Supongo que Tommy no estaba acostumbrado a que lo importunaran cuando se dejaba llevar por uno de sus arrebatos, porque su primera reacción cuando me vio llegar fue quedarse mirándome fijamente durante un instante, y luego seguir gritando. Era, en efecto, como si hubiera estado interpretando a Shakespeare y yo hubiera llegado en medio de su actuación. Y cuando le dije: «Tommy, ese polo precioso… Te lo vas a dejar hecho una pena», ni siquiera dio muestras de haberme oído.
Así que alargué una mano y se la puse sobre el brazo. Mis amigas, más tarde, aseguraban que lo que me hizo fue intencionado, pero yo estoy segura de que no fue así. Seguía agitando los brazos a diestro y siniestro, y no tenía por qué saber que yo iba a extender la mano. El caso es que al lanzar el brazo hacia arriba sacudió mi mano hacia un lado y me golpeó en plena cara.
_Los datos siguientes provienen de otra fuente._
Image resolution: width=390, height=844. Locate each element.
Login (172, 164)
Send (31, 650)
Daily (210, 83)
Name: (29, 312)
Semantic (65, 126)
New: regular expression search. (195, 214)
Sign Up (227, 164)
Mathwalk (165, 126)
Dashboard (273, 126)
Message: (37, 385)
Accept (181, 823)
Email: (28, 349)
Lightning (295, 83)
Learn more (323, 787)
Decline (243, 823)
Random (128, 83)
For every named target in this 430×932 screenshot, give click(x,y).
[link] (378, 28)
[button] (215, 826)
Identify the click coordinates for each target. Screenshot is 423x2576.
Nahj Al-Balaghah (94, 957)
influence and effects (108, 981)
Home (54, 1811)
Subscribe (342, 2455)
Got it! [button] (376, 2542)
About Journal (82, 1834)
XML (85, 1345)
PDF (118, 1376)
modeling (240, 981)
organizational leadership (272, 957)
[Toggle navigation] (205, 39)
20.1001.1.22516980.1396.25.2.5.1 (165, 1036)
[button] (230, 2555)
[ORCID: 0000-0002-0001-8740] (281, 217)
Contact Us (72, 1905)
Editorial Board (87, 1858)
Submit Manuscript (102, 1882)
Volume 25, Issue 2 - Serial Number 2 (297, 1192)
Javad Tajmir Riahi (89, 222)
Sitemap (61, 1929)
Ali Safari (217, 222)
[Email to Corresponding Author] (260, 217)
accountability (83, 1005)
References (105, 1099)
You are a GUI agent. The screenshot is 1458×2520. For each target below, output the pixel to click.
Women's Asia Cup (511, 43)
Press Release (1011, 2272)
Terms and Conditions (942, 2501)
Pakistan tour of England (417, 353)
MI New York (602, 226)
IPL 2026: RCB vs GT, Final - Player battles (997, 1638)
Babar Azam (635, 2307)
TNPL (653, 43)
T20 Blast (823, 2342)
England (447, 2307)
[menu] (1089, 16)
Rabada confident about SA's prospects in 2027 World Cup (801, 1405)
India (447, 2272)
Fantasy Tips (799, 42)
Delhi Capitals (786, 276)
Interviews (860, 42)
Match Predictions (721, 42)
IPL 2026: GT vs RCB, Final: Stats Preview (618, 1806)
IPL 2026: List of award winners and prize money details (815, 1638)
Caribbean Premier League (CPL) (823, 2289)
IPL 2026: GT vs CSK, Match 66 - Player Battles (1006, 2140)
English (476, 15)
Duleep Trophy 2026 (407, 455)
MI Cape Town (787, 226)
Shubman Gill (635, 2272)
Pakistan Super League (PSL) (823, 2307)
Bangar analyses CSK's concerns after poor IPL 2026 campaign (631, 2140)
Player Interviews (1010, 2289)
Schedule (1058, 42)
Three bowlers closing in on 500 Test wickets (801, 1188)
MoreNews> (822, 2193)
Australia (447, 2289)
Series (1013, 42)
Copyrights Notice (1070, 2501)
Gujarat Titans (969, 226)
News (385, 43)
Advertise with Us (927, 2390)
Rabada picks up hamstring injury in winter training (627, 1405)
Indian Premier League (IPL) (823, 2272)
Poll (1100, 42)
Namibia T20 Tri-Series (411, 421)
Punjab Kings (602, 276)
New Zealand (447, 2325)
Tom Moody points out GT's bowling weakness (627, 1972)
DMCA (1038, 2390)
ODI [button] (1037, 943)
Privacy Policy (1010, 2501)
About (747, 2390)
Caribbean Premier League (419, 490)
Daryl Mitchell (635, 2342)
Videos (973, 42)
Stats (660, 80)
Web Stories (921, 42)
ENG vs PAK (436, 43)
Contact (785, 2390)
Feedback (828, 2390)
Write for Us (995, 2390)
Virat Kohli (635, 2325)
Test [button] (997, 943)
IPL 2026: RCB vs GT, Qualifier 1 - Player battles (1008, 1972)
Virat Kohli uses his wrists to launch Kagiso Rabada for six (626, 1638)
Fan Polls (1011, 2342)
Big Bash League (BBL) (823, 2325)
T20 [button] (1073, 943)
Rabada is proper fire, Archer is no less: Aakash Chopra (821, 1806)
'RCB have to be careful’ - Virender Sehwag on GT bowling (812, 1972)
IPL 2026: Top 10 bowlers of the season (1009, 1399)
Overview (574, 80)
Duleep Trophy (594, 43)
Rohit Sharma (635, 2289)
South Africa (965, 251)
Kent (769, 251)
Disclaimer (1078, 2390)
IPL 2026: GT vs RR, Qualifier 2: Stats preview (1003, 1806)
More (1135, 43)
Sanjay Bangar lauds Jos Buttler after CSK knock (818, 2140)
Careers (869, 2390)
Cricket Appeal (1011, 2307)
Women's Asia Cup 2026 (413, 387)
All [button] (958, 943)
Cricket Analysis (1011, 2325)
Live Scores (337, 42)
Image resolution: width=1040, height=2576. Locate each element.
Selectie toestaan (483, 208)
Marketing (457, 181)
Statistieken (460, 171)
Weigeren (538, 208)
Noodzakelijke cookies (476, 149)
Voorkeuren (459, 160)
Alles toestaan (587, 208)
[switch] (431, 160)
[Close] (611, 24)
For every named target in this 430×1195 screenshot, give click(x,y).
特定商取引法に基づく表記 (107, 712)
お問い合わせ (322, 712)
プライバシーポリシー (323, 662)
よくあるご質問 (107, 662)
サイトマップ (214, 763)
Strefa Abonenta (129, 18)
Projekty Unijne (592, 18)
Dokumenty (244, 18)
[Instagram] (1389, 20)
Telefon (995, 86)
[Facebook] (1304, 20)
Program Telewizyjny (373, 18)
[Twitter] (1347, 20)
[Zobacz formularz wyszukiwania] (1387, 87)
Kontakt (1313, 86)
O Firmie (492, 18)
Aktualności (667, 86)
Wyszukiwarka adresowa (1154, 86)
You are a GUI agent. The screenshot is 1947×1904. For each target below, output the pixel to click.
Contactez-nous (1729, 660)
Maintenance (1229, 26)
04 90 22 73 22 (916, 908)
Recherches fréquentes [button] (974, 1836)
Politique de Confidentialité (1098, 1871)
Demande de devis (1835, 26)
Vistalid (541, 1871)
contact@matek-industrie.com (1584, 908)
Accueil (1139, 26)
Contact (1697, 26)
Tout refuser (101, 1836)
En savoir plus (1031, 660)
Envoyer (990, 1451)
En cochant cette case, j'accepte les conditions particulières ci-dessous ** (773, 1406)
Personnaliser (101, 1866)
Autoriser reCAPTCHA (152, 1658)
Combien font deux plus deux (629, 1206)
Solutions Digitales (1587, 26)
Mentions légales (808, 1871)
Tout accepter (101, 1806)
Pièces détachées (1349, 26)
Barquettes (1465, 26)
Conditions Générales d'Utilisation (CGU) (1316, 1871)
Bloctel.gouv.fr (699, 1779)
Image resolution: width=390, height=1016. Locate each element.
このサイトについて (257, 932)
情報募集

No me dolió, pero dejé escapar un grito ahogado, lo mismo que casi todas mis compañeras a mi espalda.
Entonces fue cuando Tommy pareció darse cuenta al fin de mi presencia, y de la de mis amigas, y de sí mismo, y del hecho de que estaba en el campo de deportes comportándose de aquel modo, y se quedó mirándome con expresión un tanto estúpida.
– Tommy -dije con dureza-. Tienes el polo lleno de barro.
– ¿Y qué? -farfulló él.
Y mientras lo hacía bajó la mirada hacia el pecho y vio las manchas marrones, y cesaron por completo sus aullidos. Entonces vi aquella expresión en su cara, y comprendí que le sorprendía enormemente que yo supiera lo mucho que apreciaba aquel polo.
– No tienes por qué preocuparte -dije, antes de que el silencio pudiera hacérsele humillante-. Las manchas se quitan. Y si no puedes quitártelas tú, se lo llevas a la señorita Jody.
Siguió examinando su polo y al final dijo, malhumorado:
– A ti esto no te incumbe, de todas formas.
Pareció lamentar de inmediato este último comentario y me miró tímidamente, como a la espera de que le dijera algo que lo consolara un poco. Pero yo ya estaba harta de él, máxime cuando mis amigas seguían mirándonos (mis amigas y seguramente algunos compañeros más, desde las ventanas de la casa principal). Así que me di la vuelta con un encogimiento de hombros y volví con mis amigas.
Ruth me rodeó los hombros con el brazo, y seguimos alejándonos en dirección a la casa.
– Al menos has hecho que se calle la boca -dijo-. ¿Estás bien? Qué bruto…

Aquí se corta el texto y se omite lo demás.